Source data:

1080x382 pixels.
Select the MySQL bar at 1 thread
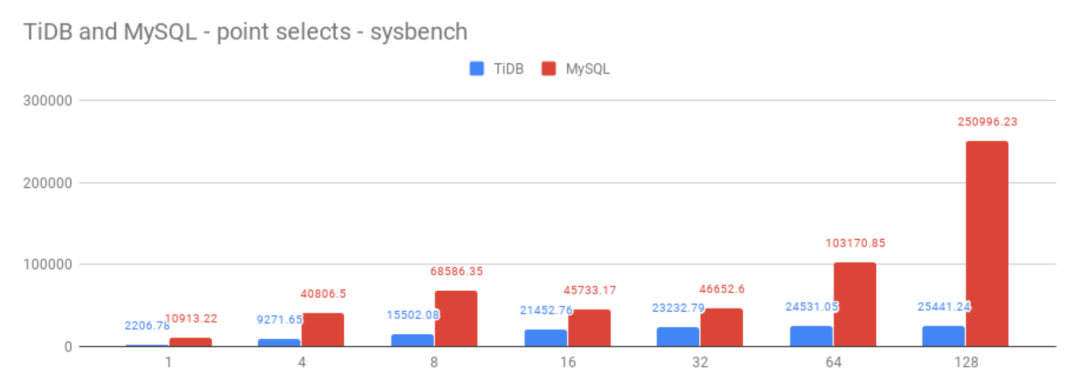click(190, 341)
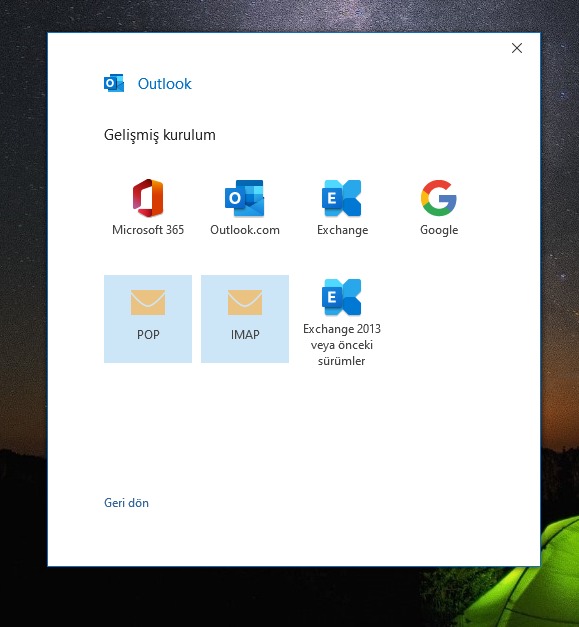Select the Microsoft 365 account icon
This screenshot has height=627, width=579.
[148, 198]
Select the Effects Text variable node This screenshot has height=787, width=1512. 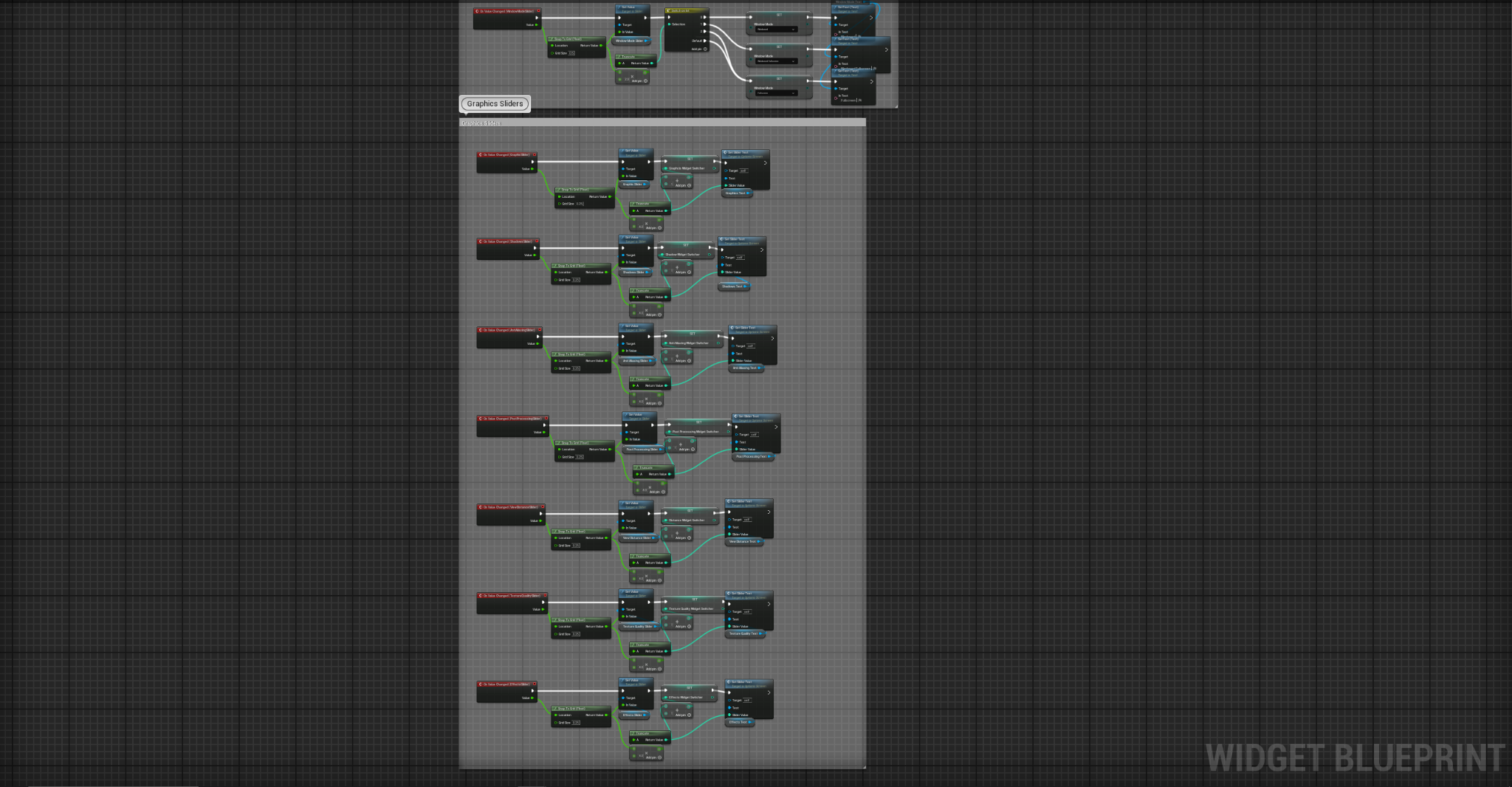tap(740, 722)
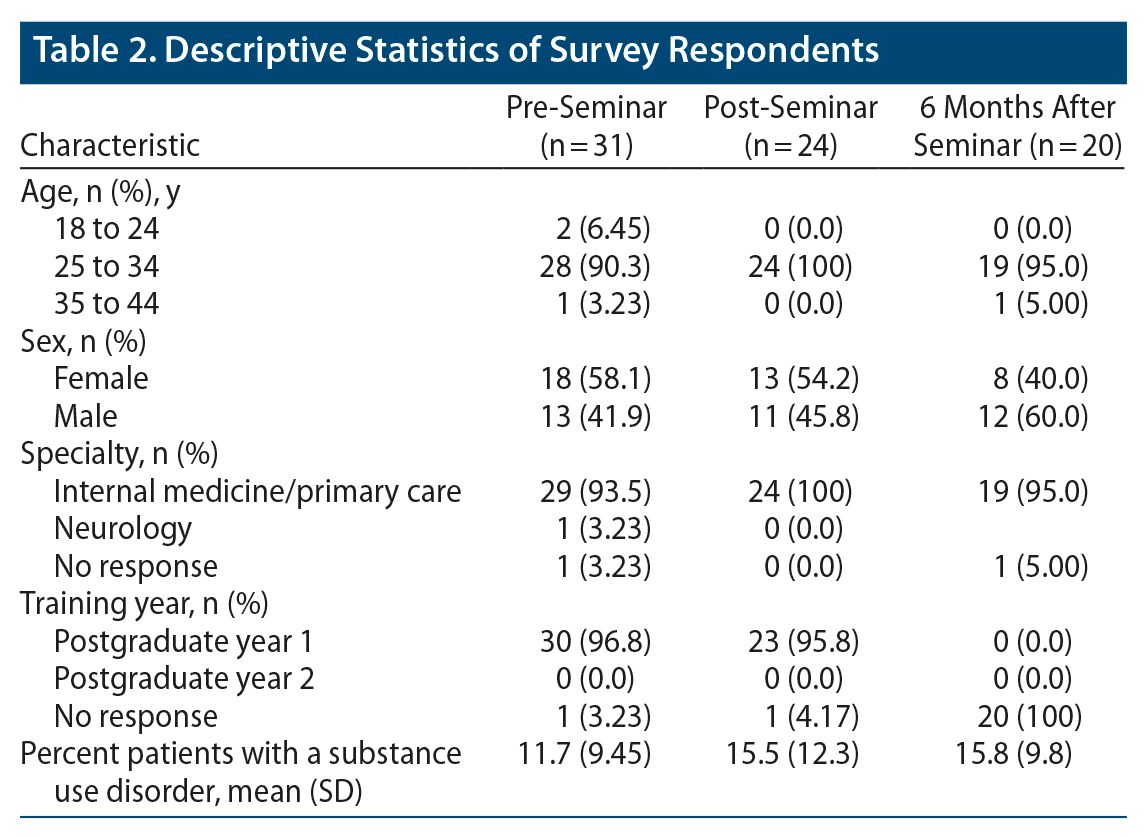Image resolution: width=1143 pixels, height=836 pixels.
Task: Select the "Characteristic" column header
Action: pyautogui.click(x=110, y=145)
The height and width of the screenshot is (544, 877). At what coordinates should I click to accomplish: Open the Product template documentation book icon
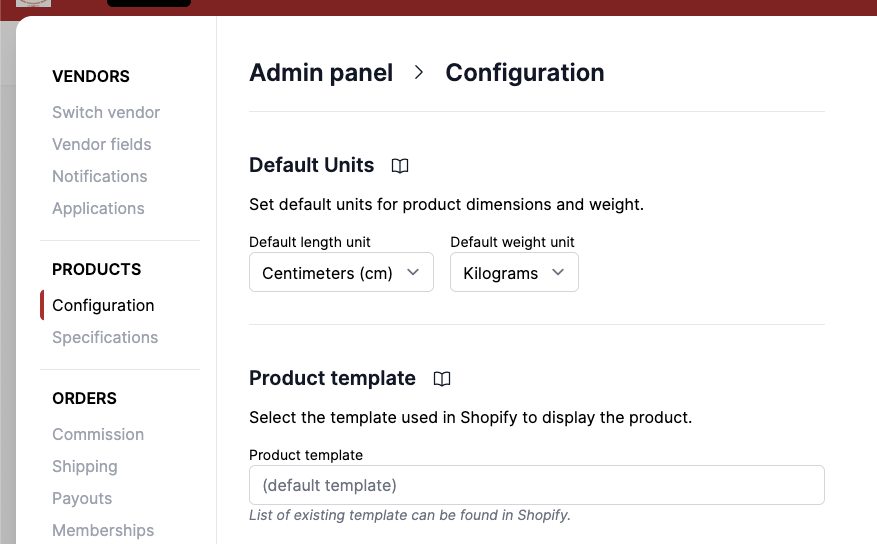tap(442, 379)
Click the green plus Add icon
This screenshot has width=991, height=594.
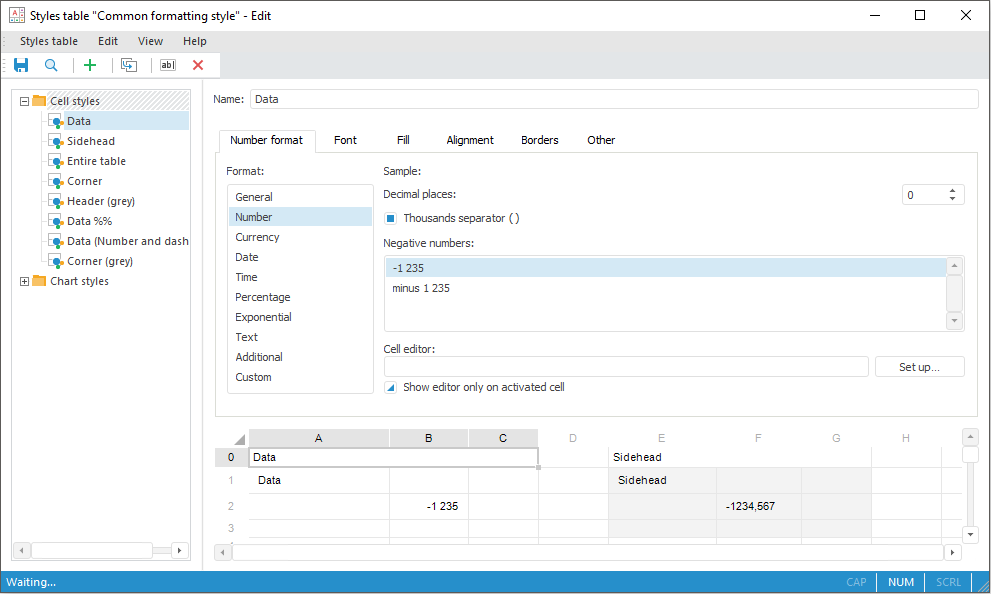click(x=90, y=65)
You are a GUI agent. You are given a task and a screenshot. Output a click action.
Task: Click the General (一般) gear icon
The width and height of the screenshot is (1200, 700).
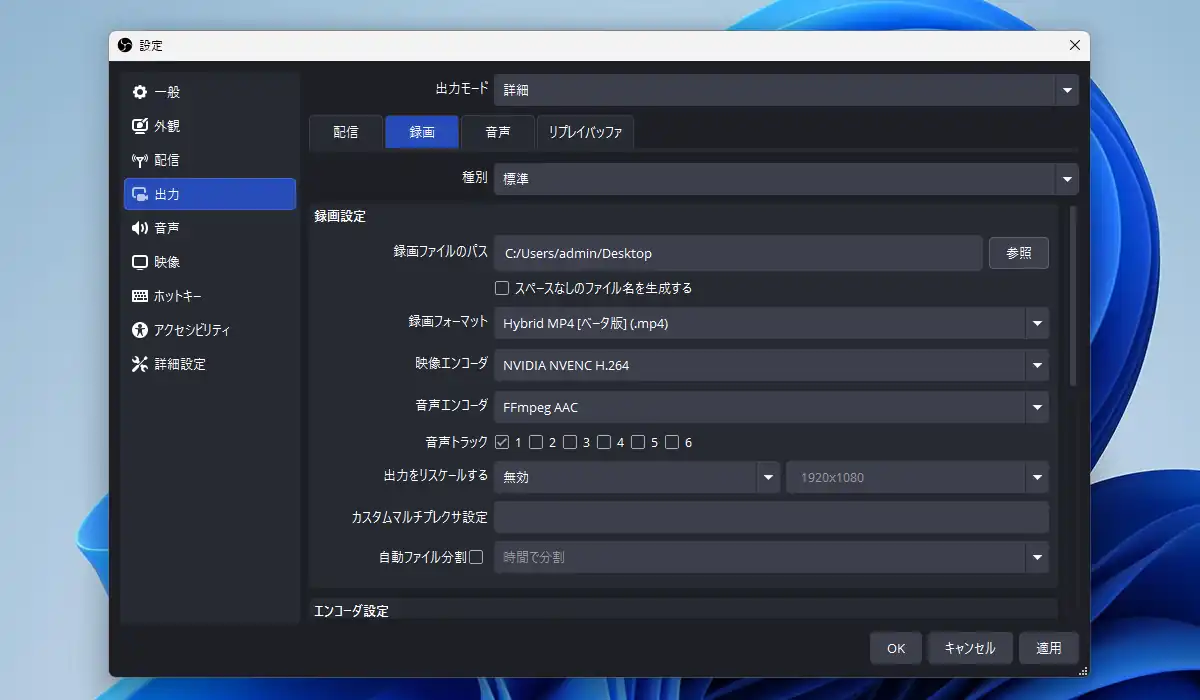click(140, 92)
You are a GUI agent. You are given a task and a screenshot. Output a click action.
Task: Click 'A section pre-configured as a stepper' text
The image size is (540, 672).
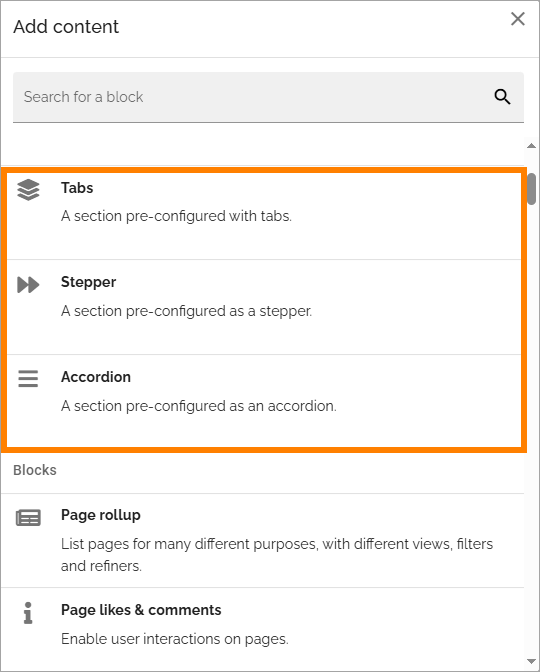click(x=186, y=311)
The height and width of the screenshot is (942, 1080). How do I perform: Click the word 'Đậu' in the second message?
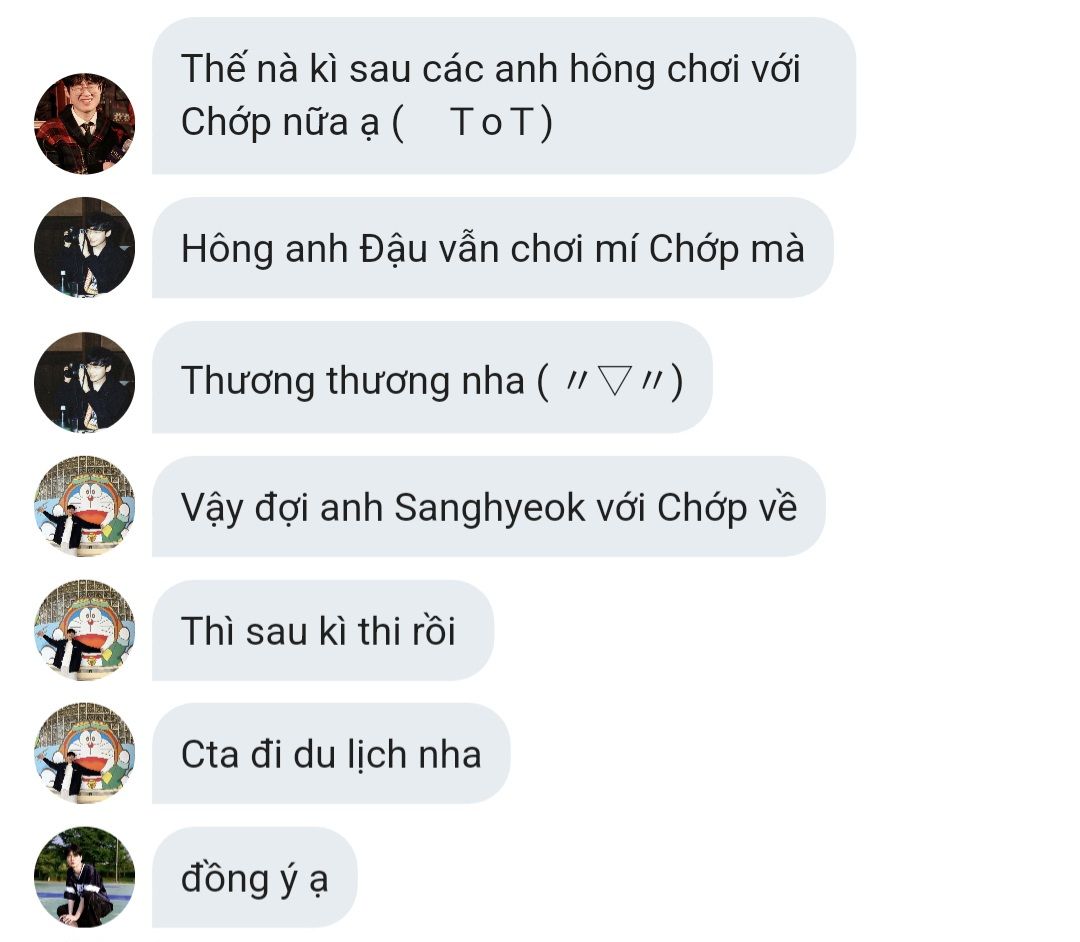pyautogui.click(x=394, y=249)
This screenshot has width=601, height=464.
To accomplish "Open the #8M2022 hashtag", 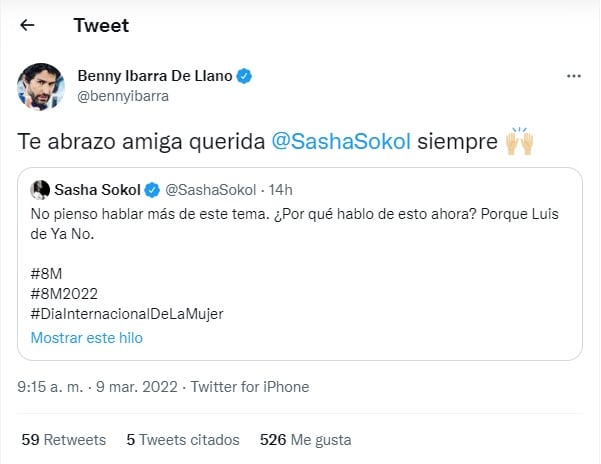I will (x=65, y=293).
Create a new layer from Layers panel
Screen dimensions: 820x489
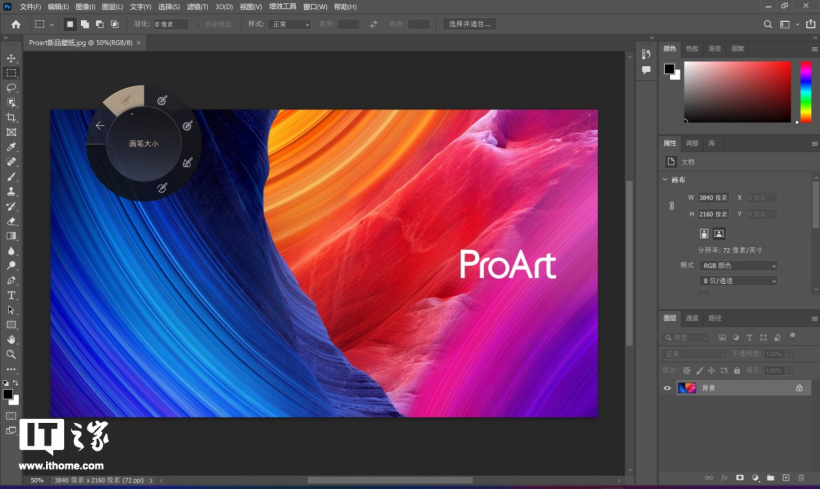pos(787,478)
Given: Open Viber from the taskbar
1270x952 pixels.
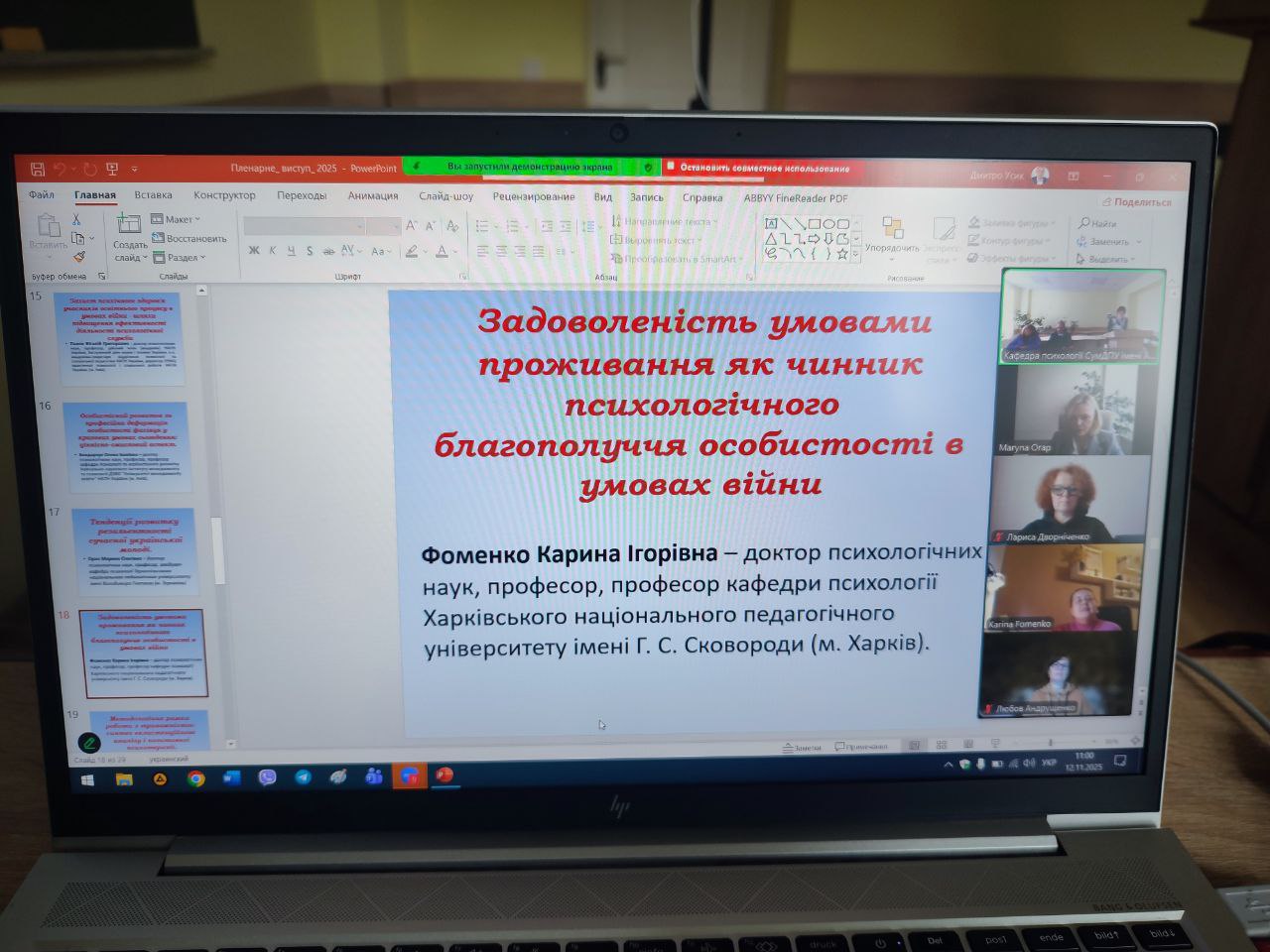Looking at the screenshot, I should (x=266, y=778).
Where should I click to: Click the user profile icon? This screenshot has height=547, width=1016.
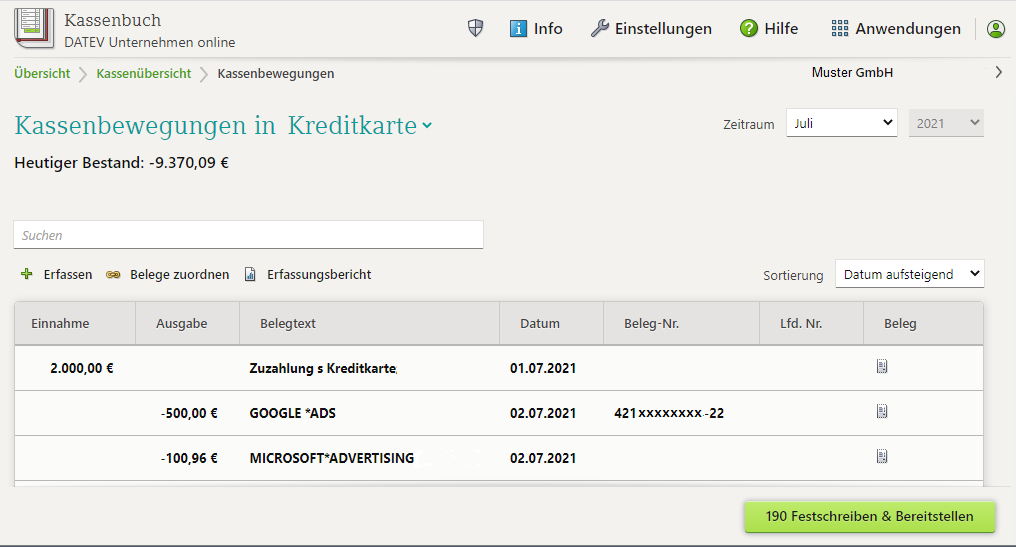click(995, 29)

_REQUIREMENT_
Whenever a line above includes the string "from", copy it.

_COMPLETED TASK_
Create a new layer from Layers panel
Given: Open Viber from the taskbar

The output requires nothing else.